**GIVEN INSTRUCTION A**
Locate every line in the entries below that contains the word "Click" and copy each of those lines.
** BEGIN SELECTED EXTRACT **
File this under: “Stupid Stuff I Do So You Don’t Have To.” Growing Amaranth isn’t stupid. It’s a fantastic plant that can be eaten as a micro-green, spinach replacement, cereal grain, chicken feed, landscaping annual and cut flower. If you want to learn more about it’s ancient history, dig in here. However, the 4 ways I went about trying to collect the seeds were all fails! Next year I’ll put entire seed heads into the chicken coop as treats and only harvest 3-4 of the best ones. All the seeds I collect will be put right back into planting next spring….I won’t bother trying to clean and process the seeds for breakfast [but I could].

I didn’t purchase actual Amaranth ‘planting seeds’ for use this summer. We just had some left over organic Amaranth grain cereal which is technically seeds, but could have been completely infertile. You cook it up like Cream of Wheat, but we loved the taste of it even more and it had the same or better high energy morning benefits for us. The fact we liked eating it made me interested in growing it. There was just a little left in the bag, not enough to actually make another pot, so we experimented.

My kids got handfuls of outdated seeds when they wanted to plant around the barn construction site. The builders weren’t done and might trample any new plants, but I wanted the kids to have fun. I wasn’t watching where the kids were tossing the seeds, but a few plants actually sprung up through the clay and heavy foot traffic. The Amaranth grain was organic, so it wouldn’t have been offspring of GMO but I can’t insure that it’s not hybrid.

A few seeds washed down the path and sprouted at the edge of the chicken coop where the curious hens couldn’t reach the sprouting leaves. The big root system of the Amaranth made full use of the chicken coop’s nutrient’s and dripping chicken waterer. By summer’s end it was over 3’ tall which is pretty good for growing out of solid clay so late in the summer.

More and more seeds began to fall out of the maturing seed heads and the hens enjoyed the flavor so much they began to dig a hole at that corner of the coop trying to get every little one.

When the beautiful scarlet started to fade to brown it seemed likely they were as mature as they were going to get. I cut off the ‘flowers’ and put them in paper bags and sat the bags in the green house to dry out. We were sure to leave the bag tops wide open.
** END SELECTED EXTRACT **
**GIVEN INSTRUCTION B**
According to the amaranth piece, where were the cut seed heads placed to dry?
** BEGIN INFORMATION GIVEN **
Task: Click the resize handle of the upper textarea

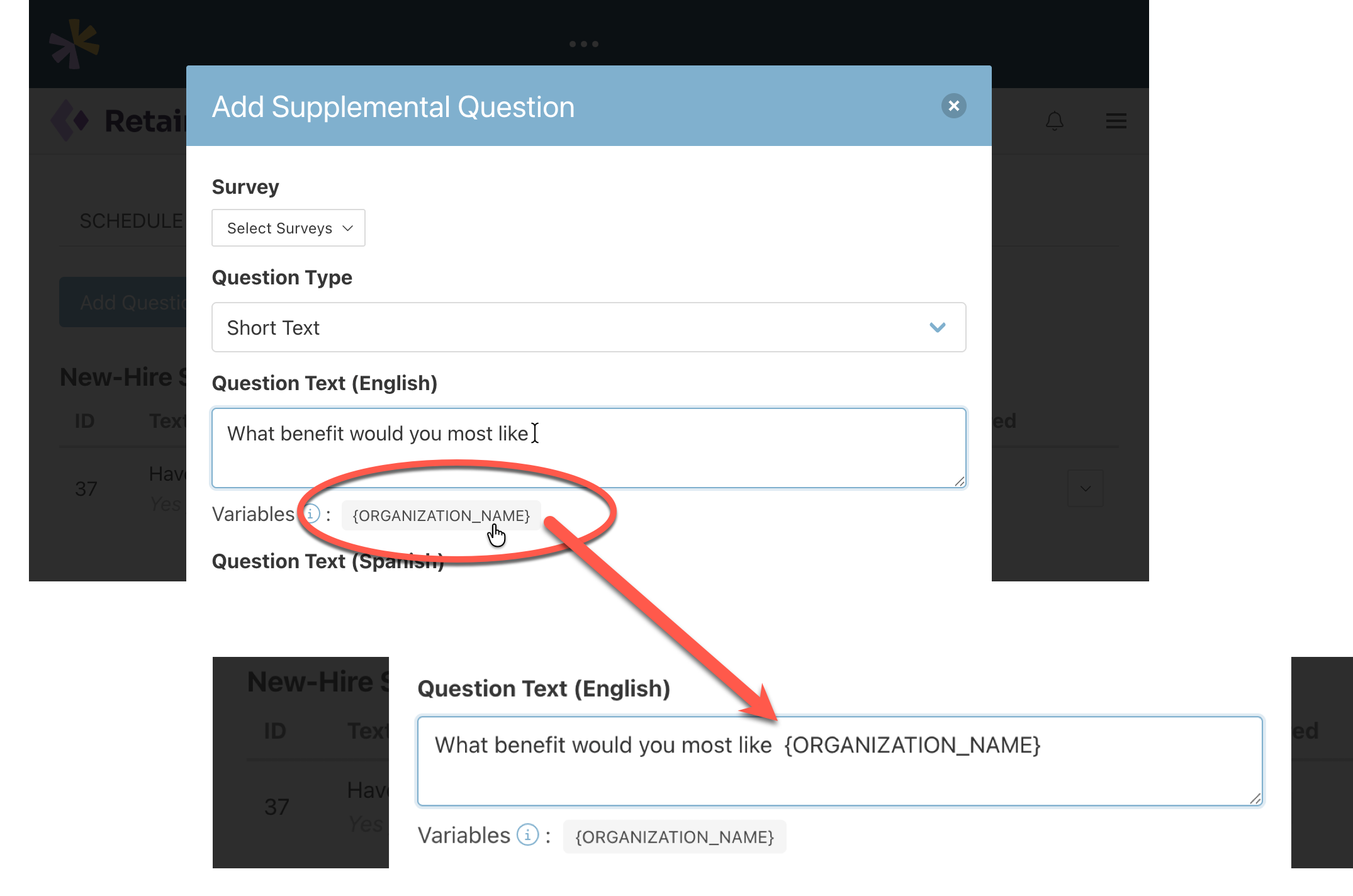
** END INFORMATION GIVEN **
** BEGIN INFORMATION GIVEN **
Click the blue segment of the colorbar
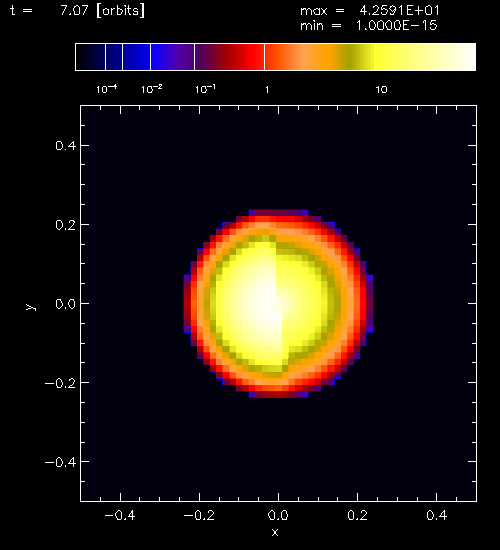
** END INFORMATION GIVEN **
** BEGIN INFORMATION GIVEN **
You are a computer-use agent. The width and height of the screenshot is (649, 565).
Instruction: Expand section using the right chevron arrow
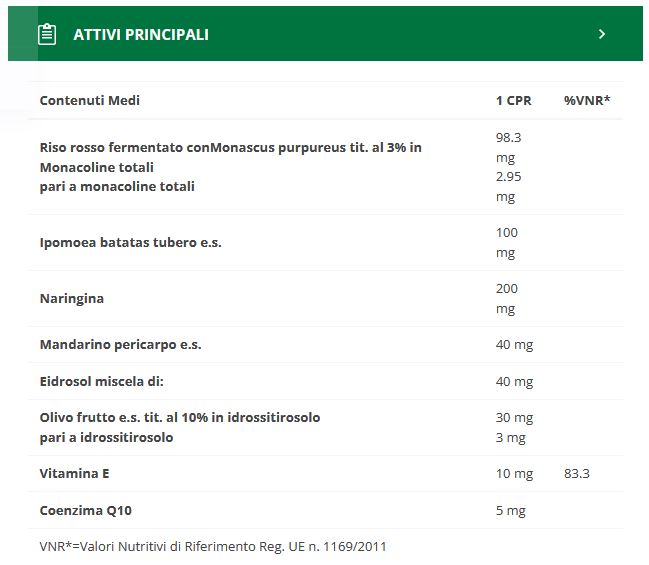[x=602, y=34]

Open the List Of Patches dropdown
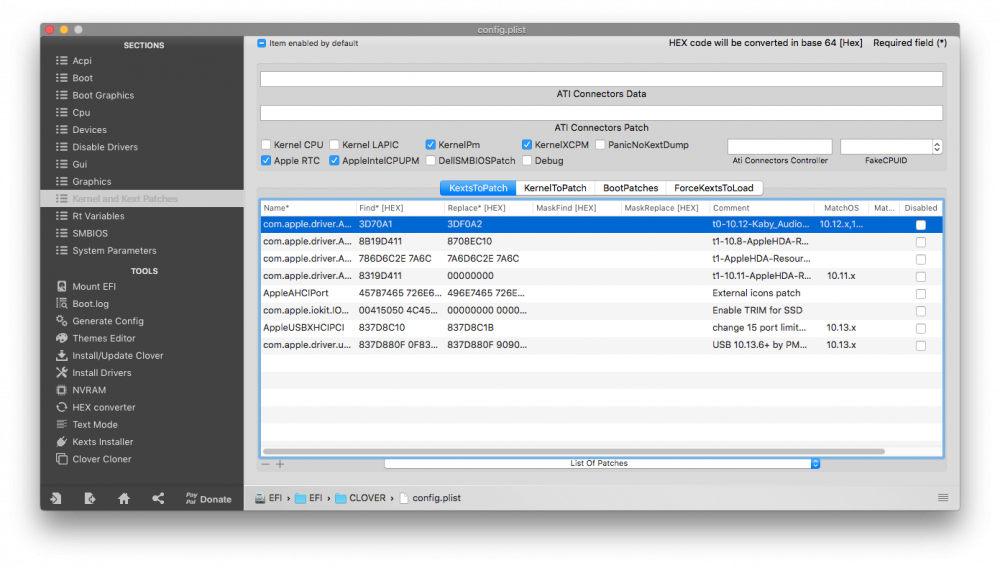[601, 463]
** END INFORMATION GIVEN **
**FULL OUTPUT A**
Task: Click the resize handle of the upper textarea
Click the blue segment of the colorbar

**FULL OUTPUT B**
In paper bags set in the greenhouse, with the bag tops left wide open.